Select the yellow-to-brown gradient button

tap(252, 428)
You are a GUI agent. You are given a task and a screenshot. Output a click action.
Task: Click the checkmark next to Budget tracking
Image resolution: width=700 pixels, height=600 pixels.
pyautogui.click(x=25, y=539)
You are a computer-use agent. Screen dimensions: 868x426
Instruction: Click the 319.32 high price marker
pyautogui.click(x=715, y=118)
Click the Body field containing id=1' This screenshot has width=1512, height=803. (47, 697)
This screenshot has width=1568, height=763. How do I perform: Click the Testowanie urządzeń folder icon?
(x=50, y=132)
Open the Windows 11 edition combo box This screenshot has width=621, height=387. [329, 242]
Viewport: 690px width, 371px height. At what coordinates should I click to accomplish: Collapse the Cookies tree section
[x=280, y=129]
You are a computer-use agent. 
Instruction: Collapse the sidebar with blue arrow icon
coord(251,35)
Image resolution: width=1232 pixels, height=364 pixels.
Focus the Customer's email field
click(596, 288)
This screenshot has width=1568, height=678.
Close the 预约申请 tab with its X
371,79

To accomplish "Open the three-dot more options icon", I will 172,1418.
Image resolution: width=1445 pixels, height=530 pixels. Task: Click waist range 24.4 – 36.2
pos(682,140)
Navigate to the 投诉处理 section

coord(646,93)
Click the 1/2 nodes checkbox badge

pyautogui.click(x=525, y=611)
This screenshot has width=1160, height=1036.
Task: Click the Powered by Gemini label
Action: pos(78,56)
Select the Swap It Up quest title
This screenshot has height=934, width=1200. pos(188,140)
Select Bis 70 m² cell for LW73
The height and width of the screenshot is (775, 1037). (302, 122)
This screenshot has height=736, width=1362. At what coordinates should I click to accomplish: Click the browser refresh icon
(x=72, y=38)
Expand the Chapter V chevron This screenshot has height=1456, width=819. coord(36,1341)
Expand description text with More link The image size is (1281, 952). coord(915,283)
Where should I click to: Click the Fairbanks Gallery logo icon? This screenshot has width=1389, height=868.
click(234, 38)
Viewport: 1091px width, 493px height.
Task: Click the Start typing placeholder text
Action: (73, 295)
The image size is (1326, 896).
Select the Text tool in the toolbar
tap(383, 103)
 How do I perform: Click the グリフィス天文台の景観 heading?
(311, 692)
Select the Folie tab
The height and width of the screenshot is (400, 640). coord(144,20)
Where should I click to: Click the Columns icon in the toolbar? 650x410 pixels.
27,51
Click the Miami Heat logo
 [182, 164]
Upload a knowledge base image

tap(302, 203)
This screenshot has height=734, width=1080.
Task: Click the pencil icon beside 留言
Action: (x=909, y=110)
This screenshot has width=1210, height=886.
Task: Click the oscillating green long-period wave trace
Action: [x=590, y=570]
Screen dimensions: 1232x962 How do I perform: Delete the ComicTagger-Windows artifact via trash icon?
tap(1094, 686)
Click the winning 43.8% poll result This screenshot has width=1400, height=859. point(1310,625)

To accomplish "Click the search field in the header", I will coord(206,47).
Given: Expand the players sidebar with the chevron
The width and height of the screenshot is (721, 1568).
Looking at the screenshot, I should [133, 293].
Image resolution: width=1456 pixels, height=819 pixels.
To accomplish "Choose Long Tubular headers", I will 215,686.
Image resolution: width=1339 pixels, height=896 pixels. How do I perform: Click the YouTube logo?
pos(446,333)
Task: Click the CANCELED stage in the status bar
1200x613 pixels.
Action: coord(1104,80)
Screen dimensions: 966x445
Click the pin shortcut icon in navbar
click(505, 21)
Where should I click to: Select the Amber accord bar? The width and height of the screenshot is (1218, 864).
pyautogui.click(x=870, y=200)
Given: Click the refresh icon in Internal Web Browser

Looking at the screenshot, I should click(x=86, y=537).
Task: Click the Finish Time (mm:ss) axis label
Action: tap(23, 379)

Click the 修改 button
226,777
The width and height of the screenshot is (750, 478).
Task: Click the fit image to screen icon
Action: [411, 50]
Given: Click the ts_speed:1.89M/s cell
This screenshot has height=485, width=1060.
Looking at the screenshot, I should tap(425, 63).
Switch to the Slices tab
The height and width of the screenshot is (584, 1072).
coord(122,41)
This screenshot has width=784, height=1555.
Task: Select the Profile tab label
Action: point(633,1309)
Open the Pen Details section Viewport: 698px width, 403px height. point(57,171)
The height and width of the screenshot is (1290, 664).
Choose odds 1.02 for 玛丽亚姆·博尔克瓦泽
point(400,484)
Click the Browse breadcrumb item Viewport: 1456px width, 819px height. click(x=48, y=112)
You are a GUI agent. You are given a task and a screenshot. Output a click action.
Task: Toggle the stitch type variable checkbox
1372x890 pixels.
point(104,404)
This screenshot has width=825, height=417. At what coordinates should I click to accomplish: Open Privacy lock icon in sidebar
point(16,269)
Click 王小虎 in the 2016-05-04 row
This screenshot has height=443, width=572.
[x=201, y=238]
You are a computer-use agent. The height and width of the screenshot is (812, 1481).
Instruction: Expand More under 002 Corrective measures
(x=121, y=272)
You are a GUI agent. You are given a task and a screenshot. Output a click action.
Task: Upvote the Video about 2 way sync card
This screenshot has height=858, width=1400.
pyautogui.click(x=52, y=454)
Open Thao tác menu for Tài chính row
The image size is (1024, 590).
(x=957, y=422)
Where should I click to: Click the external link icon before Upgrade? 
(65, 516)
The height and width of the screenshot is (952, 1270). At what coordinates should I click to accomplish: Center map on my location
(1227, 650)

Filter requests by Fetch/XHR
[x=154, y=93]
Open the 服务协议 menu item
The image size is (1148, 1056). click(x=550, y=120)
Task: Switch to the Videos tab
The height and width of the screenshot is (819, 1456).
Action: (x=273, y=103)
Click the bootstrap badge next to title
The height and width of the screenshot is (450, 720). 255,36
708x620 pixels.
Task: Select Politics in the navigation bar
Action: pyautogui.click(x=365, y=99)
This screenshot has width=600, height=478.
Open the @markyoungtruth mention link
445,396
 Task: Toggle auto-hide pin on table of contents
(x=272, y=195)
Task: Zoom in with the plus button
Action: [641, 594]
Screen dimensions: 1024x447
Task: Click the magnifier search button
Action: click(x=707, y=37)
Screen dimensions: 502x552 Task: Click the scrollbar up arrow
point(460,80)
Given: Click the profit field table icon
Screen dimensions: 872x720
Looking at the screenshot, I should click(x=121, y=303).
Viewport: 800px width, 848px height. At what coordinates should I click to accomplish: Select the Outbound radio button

# # # # #

> _SET EXERCISE_:
Please rewrite the records from the line with "Where should I click to: Select" up to and including the line with "Action: [411, 50]" as a numbered list, one line per item, leaving out any blank lines.

> _REPLY_:
1. Where should I click to: Select the Amber accord bar? The width and height of the screenshot is (1218, 864).
2. pyautogui.click(x=870, y=200)
3. Given: Click the refresh icon in Internal Web Browser
4. Looking at the screenshot, I should click(x=86, y=537).
5. Task: Click the Finish Time (mm:ss) axis label
6. Action: tap(23, 379)
7. Click the 修改 button
8. 226,777
9. The width and height of the screenshot is (750, 478).
10. Task: Click the fit image to screen icon
11. Action: [411, 50]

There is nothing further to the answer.